In the records below, find the line that contains "You are a computer-use agent. Screen dimensions: 392x500" and the line that contains "This screenshot has height=599, width=936.". Set down exactly those lines and every line between them, and nothing more.
(The input begins)
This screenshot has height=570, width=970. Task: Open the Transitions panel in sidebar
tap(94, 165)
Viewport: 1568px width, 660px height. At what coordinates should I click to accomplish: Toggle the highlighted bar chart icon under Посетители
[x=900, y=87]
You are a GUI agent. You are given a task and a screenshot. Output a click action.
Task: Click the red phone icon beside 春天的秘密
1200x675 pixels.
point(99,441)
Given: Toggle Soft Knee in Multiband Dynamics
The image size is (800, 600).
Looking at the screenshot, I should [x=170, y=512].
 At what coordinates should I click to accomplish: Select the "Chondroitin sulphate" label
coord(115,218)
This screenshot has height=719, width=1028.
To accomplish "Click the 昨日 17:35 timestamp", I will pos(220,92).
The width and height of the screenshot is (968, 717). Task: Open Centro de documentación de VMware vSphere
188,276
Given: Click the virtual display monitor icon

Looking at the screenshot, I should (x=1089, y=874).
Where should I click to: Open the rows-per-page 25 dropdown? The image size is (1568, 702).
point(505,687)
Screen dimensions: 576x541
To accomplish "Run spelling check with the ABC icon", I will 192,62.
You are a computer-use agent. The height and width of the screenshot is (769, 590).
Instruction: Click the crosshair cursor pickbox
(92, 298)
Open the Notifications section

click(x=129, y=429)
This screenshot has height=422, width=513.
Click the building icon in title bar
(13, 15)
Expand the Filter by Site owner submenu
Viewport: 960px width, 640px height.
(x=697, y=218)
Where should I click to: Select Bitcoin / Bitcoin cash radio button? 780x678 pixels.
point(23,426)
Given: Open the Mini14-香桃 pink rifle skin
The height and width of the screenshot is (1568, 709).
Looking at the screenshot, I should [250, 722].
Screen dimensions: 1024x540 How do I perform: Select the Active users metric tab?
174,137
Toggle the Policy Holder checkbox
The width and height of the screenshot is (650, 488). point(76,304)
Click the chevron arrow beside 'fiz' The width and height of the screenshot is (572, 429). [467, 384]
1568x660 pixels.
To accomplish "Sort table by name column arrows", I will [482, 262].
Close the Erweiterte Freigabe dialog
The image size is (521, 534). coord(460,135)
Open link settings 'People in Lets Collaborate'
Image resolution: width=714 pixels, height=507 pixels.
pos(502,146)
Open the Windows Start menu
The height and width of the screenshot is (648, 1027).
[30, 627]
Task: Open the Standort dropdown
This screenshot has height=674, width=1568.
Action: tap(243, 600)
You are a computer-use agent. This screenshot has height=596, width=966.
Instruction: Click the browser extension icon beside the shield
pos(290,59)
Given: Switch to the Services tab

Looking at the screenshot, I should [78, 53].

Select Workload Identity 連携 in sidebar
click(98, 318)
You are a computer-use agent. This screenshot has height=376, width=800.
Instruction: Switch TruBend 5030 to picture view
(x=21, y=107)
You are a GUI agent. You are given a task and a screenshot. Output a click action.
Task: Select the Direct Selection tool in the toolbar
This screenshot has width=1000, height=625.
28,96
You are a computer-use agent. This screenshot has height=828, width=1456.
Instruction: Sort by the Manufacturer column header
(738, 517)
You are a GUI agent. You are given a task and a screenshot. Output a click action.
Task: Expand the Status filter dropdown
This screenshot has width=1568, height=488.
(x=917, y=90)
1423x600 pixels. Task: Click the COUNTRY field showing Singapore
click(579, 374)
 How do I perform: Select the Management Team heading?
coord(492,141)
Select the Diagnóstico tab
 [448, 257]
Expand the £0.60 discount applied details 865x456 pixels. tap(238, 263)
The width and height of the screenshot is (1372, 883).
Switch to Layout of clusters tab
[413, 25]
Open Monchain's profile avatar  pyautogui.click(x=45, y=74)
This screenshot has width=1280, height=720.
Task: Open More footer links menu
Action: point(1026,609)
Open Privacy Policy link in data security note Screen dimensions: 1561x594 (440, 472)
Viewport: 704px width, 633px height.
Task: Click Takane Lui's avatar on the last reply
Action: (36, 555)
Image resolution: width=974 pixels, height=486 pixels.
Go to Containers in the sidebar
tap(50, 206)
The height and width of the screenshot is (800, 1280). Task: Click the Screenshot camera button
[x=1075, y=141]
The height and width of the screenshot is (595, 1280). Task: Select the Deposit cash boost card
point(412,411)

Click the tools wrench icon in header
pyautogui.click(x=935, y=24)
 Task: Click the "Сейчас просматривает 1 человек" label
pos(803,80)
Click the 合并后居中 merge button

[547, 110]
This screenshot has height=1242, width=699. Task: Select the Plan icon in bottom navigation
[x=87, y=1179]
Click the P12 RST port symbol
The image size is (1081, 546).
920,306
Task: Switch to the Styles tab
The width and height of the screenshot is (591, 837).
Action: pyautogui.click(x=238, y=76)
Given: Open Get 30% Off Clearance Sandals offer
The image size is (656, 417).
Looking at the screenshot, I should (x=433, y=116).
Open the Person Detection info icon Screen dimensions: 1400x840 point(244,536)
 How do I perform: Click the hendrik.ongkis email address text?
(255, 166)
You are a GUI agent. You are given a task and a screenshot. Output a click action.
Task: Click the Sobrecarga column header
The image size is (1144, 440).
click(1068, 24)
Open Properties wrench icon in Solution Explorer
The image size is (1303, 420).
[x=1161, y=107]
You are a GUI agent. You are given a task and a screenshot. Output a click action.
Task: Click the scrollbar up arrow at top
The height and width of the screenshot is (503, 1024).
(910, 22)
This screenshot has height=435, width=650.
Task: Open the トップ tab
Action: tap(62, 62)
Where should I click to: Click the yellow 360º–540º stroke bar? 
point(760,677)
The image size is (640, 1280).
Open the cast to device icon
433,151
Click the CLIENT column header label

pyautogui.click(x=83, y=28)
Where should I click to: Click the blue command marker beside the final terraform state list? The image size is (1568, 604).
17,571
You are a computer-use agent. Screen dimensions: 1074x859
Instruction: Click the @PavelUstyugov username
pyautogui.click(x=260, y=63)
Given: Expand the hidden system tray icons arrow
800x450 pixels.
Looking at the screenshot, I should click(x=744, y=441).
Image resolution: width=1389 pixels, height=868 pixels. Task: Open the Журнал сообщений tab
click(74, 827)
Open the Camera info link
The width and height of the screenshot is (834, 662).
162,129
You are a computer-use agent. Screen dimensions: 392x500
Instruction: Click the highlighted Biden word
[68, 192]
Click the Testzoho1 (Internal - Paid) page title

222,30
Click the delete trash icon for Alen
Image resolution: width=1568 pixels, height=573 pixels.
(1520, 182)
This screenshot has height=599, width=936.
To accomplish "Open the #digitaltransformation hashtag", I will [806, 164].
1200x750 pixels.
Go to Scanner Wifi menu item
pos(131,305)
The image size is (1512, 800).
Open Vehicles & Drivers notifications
(The input ends)
Result ▸
You are a computer-use agent. Screen dimensions: 392x500
Instruction: Click the highlighted Biden word
[68, 192]
Click the Testzoho1 (Internal - Paid) page title

222,30
Click the delete trash icon for Alen
Image resolution: width=1568 pixels, height=573 pixels.
(1520, 182)
This screenshot has height=599, width=936.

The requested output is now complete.